● What the task asks:
For the listing below, return the line containing "This screenshot has height=819, width=1456.", the line containing "Click the 건강 node in graph", and all lines in between, exactly as written and nothing else.

Dataset excerpts Start Marker

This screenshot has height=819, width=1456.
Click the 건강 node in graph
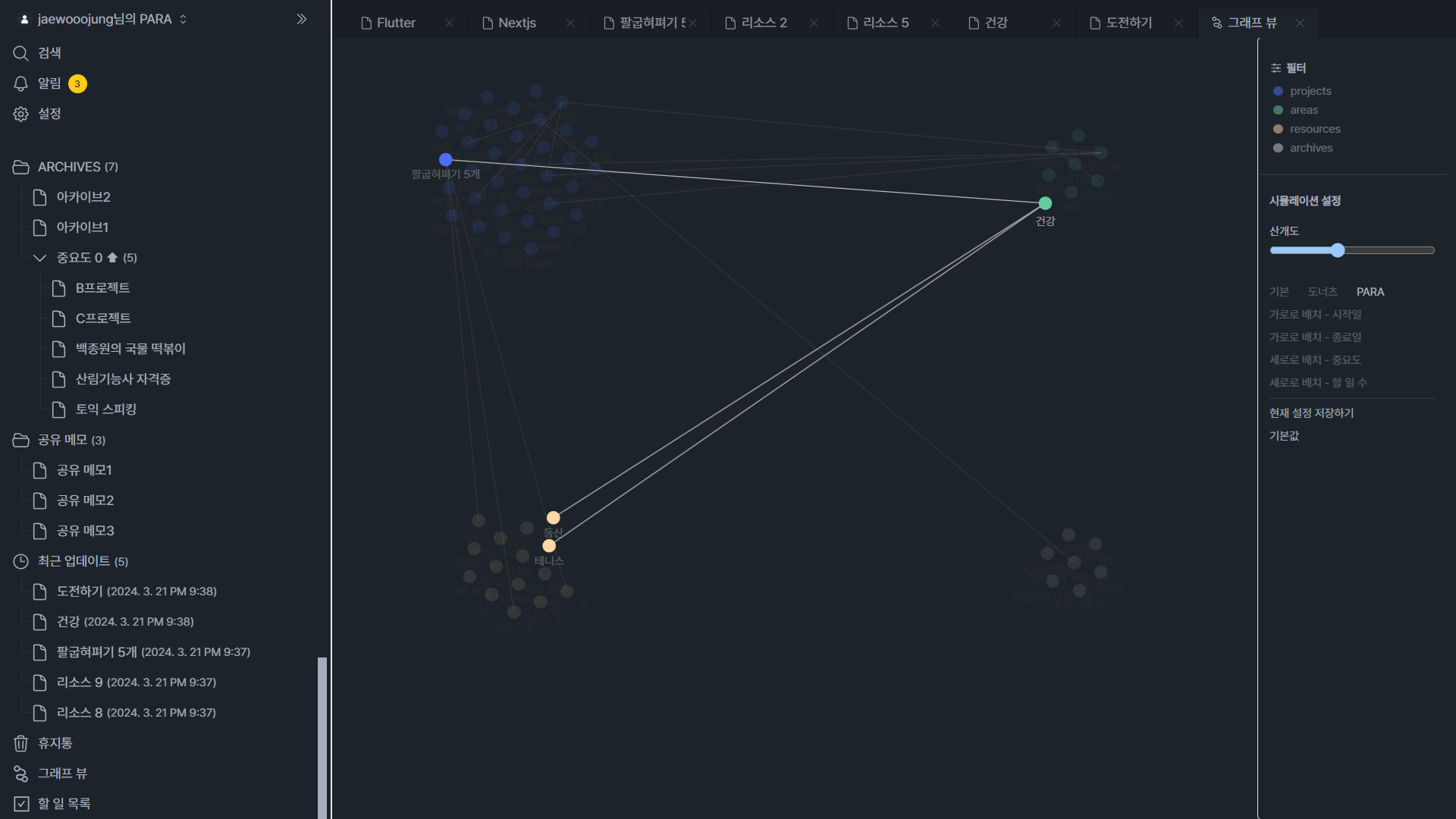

Dataset excerpts End Marker
Dataset excerpts Start Marker

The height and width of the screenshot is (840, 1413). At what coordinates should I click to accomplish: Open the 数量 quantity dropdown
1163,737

Dataset excerpts End Marker
Dataset excerpts Start Marker

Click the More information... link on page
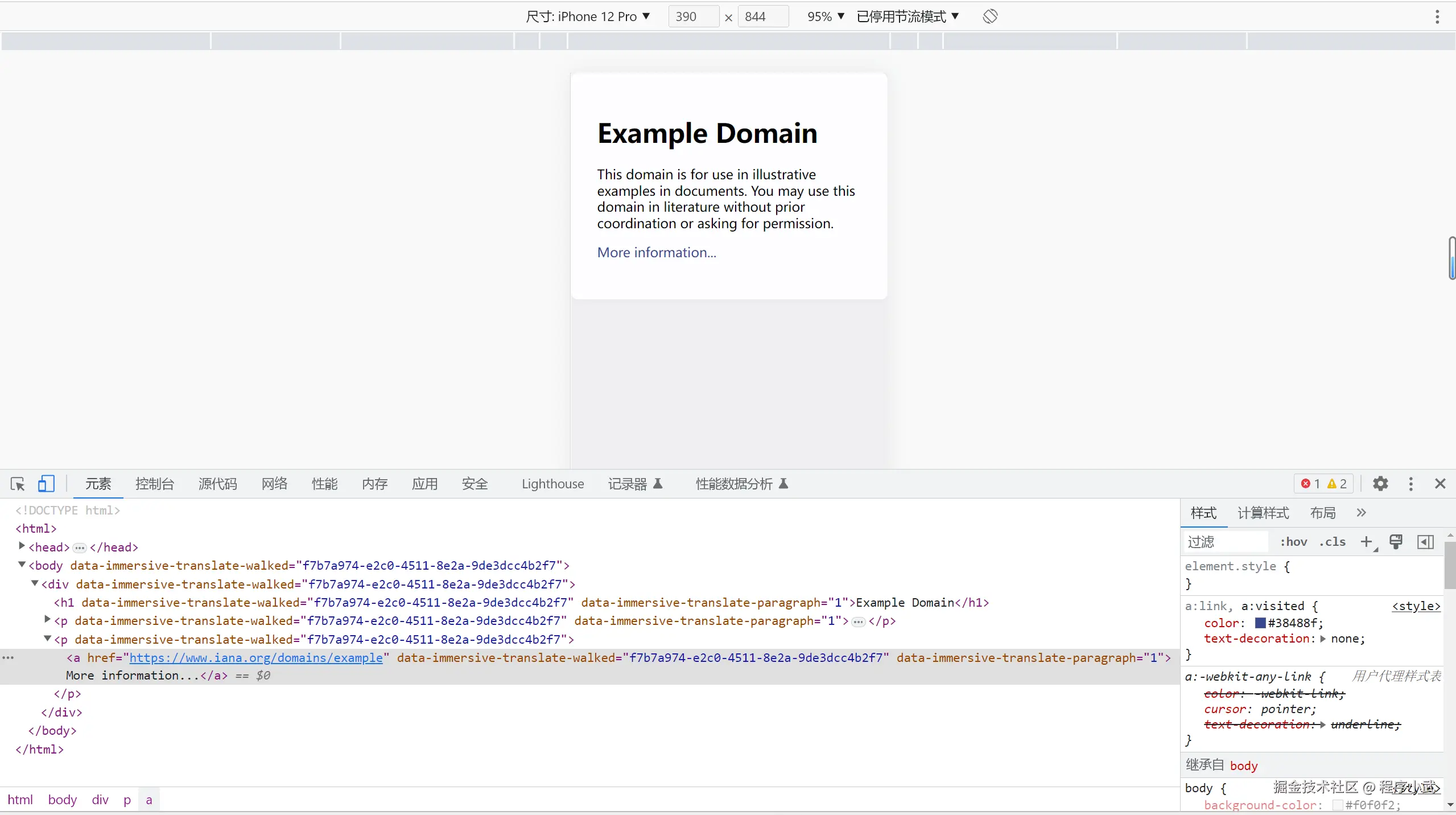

Dataset excerpts End Marker

● Task response:
This screenshot has height=819, width=1456.
Click the 건강 node in graph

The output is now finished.